Città del Vaticano , venerdì, 10. luglio, 2015 12:33 (ACI Stampa).
Dalla Bolivia al Paraguay. La giornata del Papa che inizierà quando a Roma saranno le 15.30 inizia dalla vista ad un carcere. é il Centro di rieducazione Santa Cruz, una delle realtà penitenziarie dell'America Latina tra le più dure e dolorose della regione, ma al tempo stesso è anche una realtà dove si praticano con buon successo "modalità" promettenti di convivenza tra reclusi e famiglie. Nei giorni scorsi la Radio Vaticana ha intervistato un detenuto italiano che sconta la sua pena. “Questo è un regime aperto- spiega- non è un carcere come quelli italiani, in cui si sta chiusi. Hai un certo tipo di libertà, puoi scegliere di lavorare, di fare qualcosa, di studiare...Sì, c’è sovrappopolazione perché mi pare che adesso ci siano più di 4 mila detenuti. Però, con queste pratiche dell’indulto si sta creando più spazio. Molta gente con l’indulto sta uscendo.”
Una situazione che dall'Europa è molto difficile da immaginare, un quartiere chiuso e murato con adulti e adolescenti, con situazioni di corruzione e promiscuità, un luogo che è diventanto un carcere ma che era un quartiere. Palmasol è una parola che fa paura.
Il Centro è suddiviso in Padiglioni riservati a diverse categorie di persone e di delitti: uomini, donne, giovani, reati minori, reati gravi.
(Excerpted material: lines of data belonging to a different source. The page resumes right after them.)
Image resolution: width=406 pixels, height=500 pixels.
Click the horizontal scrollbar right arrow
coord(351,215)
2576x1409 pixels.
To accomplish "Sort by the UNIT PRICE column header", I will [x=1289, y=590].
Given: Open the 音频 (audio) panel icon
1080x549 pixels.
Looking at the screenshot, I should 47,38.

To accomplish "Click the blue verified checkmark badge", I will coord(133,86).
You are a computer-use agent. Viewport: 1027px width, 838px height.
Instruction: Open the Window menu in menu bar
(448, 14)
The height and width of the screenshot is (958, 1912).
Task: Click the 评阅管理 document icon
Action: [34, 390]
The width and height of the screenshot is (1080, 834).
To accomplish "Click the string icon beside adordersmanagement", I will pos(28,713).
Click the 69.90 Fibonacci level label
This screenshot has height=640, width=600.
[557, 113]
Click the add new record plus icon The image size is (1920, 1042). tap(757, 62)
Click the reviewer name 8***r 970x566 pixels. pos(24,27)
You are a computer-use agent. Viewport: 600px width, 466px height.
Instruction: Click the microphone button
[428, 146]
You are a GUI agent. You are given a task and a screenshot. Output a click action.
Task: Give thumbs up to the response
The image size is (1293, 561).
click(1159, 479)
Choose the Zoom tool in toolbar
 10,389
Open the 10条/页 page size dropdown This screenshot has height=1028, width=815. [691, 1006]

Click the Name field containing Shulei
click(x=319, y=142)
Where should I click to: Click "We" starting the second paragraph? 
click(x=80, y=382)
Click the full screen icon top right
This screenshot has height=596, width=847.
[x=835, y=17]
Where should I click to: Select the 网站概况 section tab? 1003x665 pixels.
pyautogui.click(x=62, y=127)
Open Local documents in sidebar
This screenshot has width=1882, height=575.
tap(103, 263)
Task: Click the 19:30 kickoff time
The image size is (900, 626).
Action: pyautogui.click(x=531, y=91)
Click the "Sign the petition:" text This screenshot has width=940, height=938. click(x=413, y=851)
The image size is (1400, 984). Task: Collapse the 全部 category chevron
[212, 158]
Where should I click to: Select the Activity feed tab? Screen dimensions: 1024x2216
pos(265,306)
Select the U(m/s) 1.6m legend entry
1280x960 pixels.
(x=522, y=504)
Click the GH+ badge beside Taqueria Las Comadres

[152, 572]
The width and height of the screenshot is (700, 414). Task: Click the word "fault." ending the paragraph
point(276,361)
Le divisioni corrispondono anche a trattamenti carcerai differenziati e dunque con diversi regimi di detenzione. Il Padiglione PS 4 maschile, è aperto alle visite diurne ed ospita circa 2.800 prigionieri, con i quali le famiglie (circa 1.500 persone al giorno) possono convivere in una sorta di villaggio protetto e gestito dagli stessi reclusi, tramite una “Regencia general” guidata dal personale di sicurezza dello Stato.